My question here is does using GUID have any significant advantage over INT?
我的问题是使用 GUID 是否比 INT 有任何显着优势?
Yes. You can have a lot more rows with GUID's than with int. For example, int32 is limited to about 2 billion rows. For some of us that is too low (I have tables in the 10 billion range) and even a 64 large int is limited. And a truly zetabyte database, you have to use a guid in sequence, self generated.
是的。使用 GUID 的行可以比使用 int 的行多得多。例如,int32 被限制为大约 20 亿行。对于我们中的一些人来说太低了(我的表在 100 亿范围内),甚至 64 个大整数也是有限的。而一个真正的 zetabyte 数据库,您必须按顺序使用自生成的 guid。
Any normal human does not see a difference as we all do not really deal with that many rows. And the larger size makes a lot of things slower (larger key size = larger space in indices = larger indices = more memory / io for the same operation). Plus even your sequential id will jump.

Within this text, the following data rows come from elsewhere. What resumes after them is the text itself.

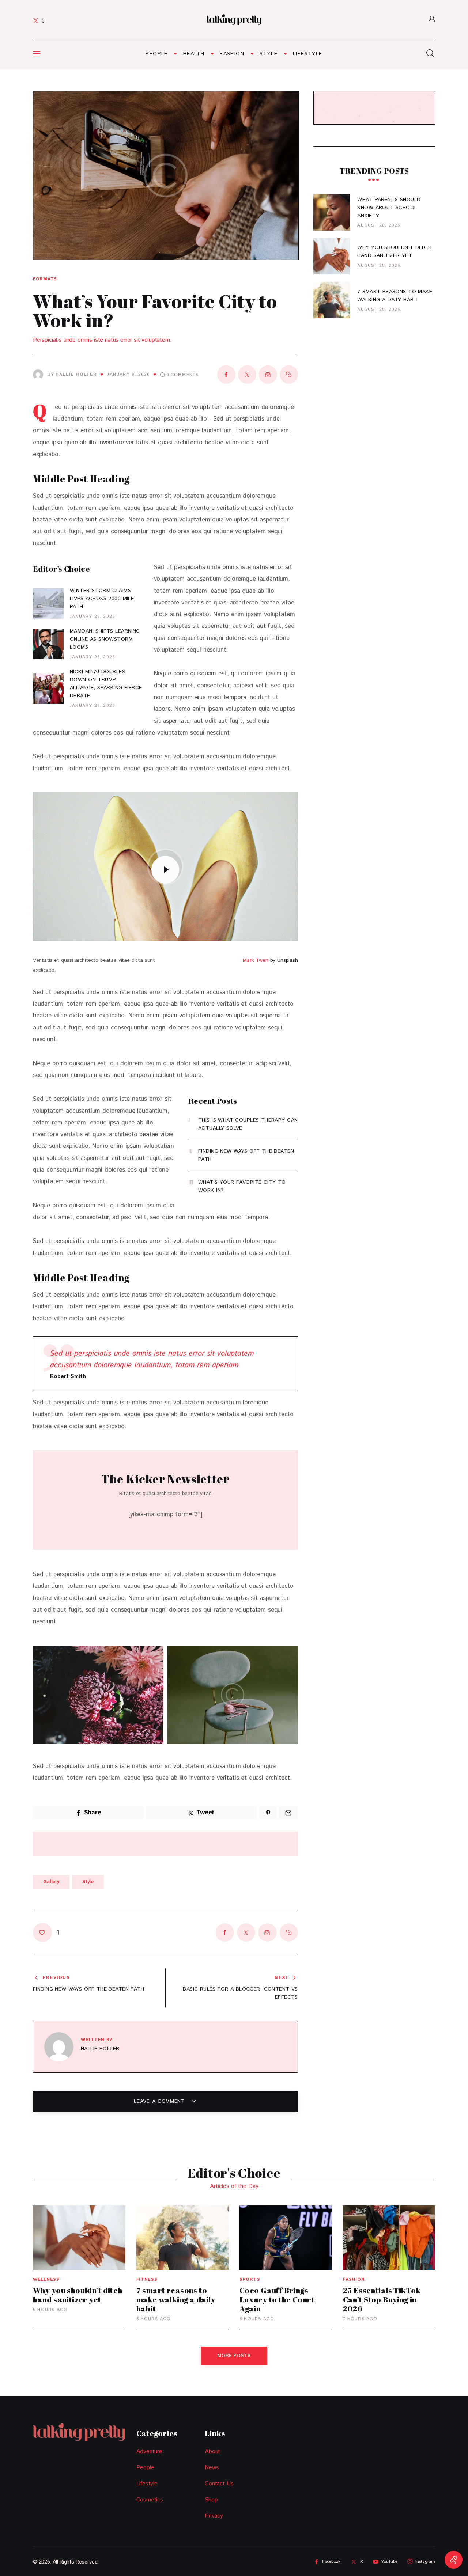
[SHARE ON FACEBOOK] (226, 374)
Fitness (147, 2279)
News (212, 2467)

任何正常人都看不出有什么区别,因为我们都没有真正处理那么多行。更大的尺寸会使很多事情变慢(更大的键尺寸=更大的索引空间=更大的索引=相同操作的更多内存/io)。此外,即使您的顺序 ID 也会跳跃。
Why not just adjust your expectation to reality - identity is not meant to be without gaps - or use a sequence with cache 1.
为什么不只是将您的期望调整为现实 - 身份并不意味着没有差距 - 或者使用带有缓存 1 的序列。